Diminishing relevance of OPEC:

  • Withdrawal of western support to OPEC: With the withdrawal of West’s support to OPEC and its reduced dependence on OPEC, its relevance has decreased.
  • Oil inventories: Many OPEC markets, like OECD countries and India, have created their own strategic oil reserves, which gives them cushion against OPEC’s price manoeuvres, by delaying the effect of price rise, which is supplemented by non-OPEC countries’ production.
  • Non-OPEC induced price fluctuations: US oil production increases whenever global oil prices increase beyond certain level, thus offsetting OPEC’s increment in oil prices as happened in 2015 when U.S. oil exports increased dramatically.
  • Technological advancement and discovery of other energy resources in the West:

o   US shale production:  Historically, OPEC exerted strong influence on crude oil prices due to its monopoly but, of lately, there is oversupply of U.S. shale gas, which competes with OPEC oil

o   Discovery of other resources of energy like gas hydrates, coal bed methane reduces the monopoly of oil

  • Renewable sources of energy: OPEC’s relevance is further hampered by renewable energy sector, notably solar, wind power which is becoming increasingly important due to climate changes and advancements in “green” technology.

India and OPEC:

  • Inter-dependence: About 85 per cent of Indian crude oil imports come from OPEC nations and by 2040, out of total increase in global oil demand, around 40% demand would be created by India, which highlights importance of OPEC and India for each other.
  • India’s macro-economic stability: Any change in oil prices by OPEC directly affects India’s oil import bill and current account deficit thus affecting macro-economic stability of India.
  • Oil prices affect Indian expatriates: Slowing OPEC economies and member country policies, like Saudi Arabia’s nationalisation or ‘Nitaqat’ system (transition to a nearly all-Saudi workforce by 2030), hurt incomes and job security of Indian expatriates in gulf.
  • Integrated energy investment plan: Stabilisation of oil prices is good for both India and OPEC for long term growth and planning. India should develop a long term integrated energy investment plan with OPEC countries, like between China and Saudi Arabia, to:

o   Ensure stable and uninterrupted flow of oil during both peace and crises.

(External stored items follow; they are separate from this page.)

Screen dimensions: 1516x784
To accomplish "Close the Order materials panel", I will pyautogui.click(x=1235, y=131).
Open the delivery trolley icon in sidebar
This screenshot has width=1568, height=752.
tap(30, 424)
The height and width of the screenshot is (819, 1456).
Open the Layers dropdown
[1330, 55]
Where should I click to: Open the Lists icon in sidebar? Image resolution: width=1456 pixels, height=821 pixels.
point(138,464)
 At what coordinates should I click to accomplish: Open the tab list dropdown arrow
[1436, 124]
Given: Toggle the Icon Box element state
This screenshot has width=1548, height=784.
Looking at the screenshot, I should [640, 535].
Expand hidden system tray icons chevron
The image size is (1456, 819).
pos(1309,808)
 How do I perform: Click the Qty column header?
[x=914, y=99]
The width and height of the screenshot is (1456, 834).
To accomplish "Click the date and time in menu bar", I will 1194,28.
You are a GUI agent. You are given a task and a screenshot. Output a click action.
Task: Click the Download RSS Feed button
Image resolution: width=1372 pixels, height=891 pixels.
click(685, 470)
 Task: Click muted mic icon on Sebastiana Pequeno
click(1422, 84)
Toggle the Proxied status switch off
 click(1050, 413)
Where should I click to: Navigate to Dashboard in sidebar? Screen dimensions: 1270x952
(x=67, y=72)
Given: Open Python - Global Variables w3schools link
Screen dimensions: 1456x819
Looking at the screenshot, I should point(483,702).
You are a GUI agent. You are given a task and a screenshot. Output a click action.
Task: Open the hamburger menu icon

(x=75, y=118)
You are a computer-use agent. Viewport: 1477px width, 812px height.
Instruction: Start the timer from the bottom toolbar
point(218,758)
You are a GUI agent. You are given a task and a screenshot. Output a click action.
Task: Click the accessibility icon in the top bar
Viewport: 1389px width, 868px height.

o   Oil exporting countries would invest money in India’s refinery sector, thus ploughing money back and generating employment.

  • Oil buyer’s club: India and China, OPEC’s major oil importers, are deliberating upon establishment of an ‘oil buyer’s club’ that can negotiate better terms with OPEC sellers to cut dominance of the oil block

Way forward:

  • Withdrawal of Qatar will not make any major change in OPEC as Qatar produces less than 2% of OPEC’s oil output, but it might severely dent the reputation of OPEC, at a time when it is facing criticism for being unable to control oil prices, and it may trigger other countries to also quit from the bloc.
  • It also signals growing divide between two Arab blocs, one led by Saudi and its allies on one hand and independent regional players like Qatar on the other hand.
  • OPEC should insulate itself from being affected by larger geo-political schisms and focus on the objective of stabilization of oil markets and regional development.
  • OPEC’s membership should be widened to include other major players like Russia, which has shown interest by aligning with OPEC’s policies, and smaller countries like Azerbaijan, Kazakhstan, Malaysia, Mexico in order to ensure global balance in oil production and price volatility.